Tuesday 13 February 2018

Favourite Quotes #4


 The following quotes are what motivates, resonate with my perspective and values, gives me directions in life and generally some really good stuff to share. 

"I think late bloomers sometimes have the feeling that even after they’ve “made it” – whatever that means to them – that there’s the chance the rug could be pulled out from under them again. After they reach their goals they create new goals to focus on because they never want to stop actively working on their progress."

"There’s always an element of gratitude late bloomers feel towards the life they’ve created for themselves. They know how much longer it took them to get where they are, either because of past choices or circumstance, and they refuse to ever forget their journey." 

"We are still a work in progress. We're still young, after all. Meeting someone new means needing to explain stuff about yourself and your life: whether you love your career or dream of something else, if you close with your family, if you're generally happy with your situation. If you're not happy and want to make some changes, it can be picture yourself becoming a part of someone else's life." 

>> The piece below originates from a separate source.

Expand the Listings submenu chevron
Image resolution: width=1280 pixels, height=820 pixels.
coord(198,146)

" By never making yourself vulnerable, you are automatically protected against rejection. But that type of security is nothing more than glorified loneliness. "

"All that pretending not to care led to many midnight bowls of cereal and very few dates, and it left me feeling deficient and scared, wondering how I'd ever learn to let down my guard and whether I would ever experience anything like true intimacy."

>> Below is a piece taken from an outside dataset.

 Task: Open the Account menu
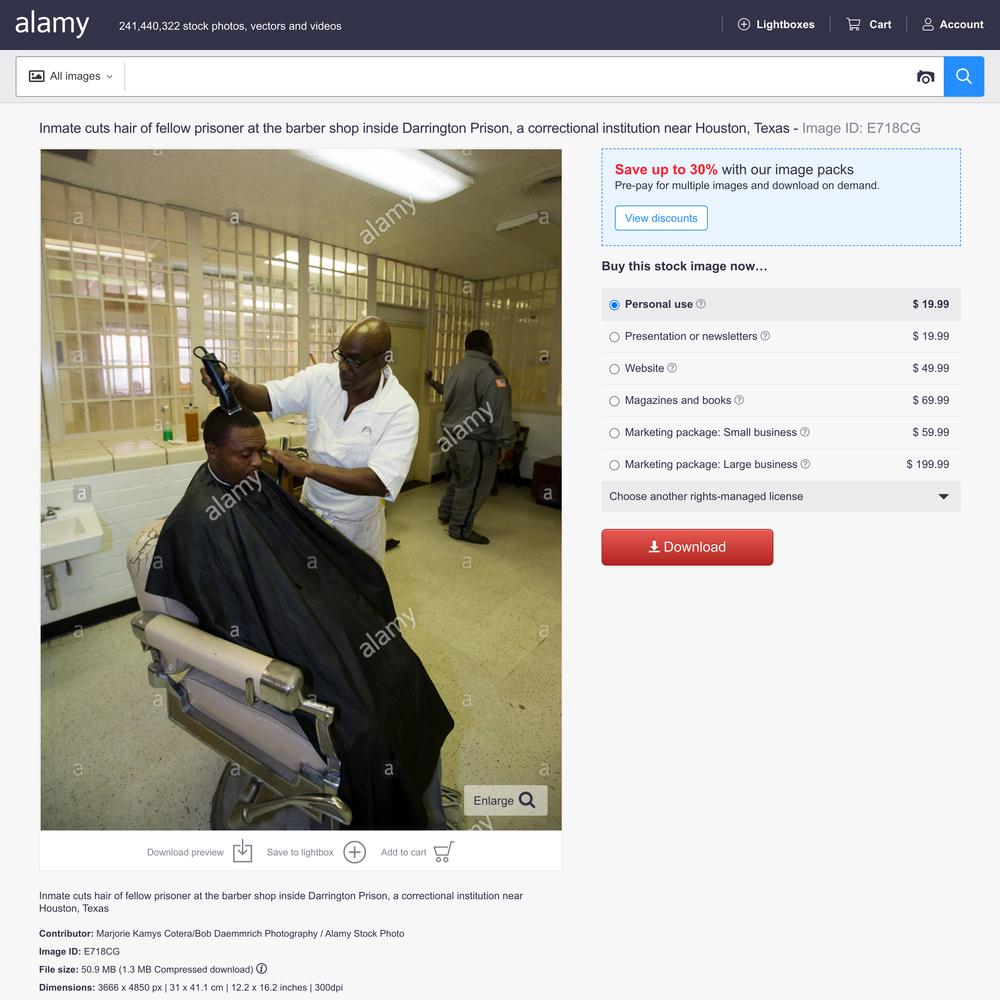(x=952, y=24)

"Be who you are and say what you feel because those who mind don't matter and those who matter don't mind."

"Your time is limited, so don't waste it living someone else's life. Don't be trapped by dogma which is living with the results of other people's thinking. Don't let the noise of others opinions frowning out your own inner voice. And, most importantly, have the courage to follow your heart and intuition. They somehow already know what you truly want to become. Everything else is secondary."

"Passion is a feeling, it changes."

"Ideas get better if you give them a chance to develop."

"During a twenty-something crisis we often choose what seems to be the safe choice but a safe choice can also be only a reaction to our past. Sometimes things seem safe because they are familiar not because they in our best interest."

"You are never going to feel like it, you just have to make yourself do it."

"The first 2 to 3 hours of the day are the best hours for the brain to focus on the tasks or goals that advance your own personal or professional goals."

"There's a principle called Parkinson's Law work expands to whatever time you give it. So give your workday a deadline. A deadline is important for stamina and mental health. It forces you to focus and be serious about taking the break from work."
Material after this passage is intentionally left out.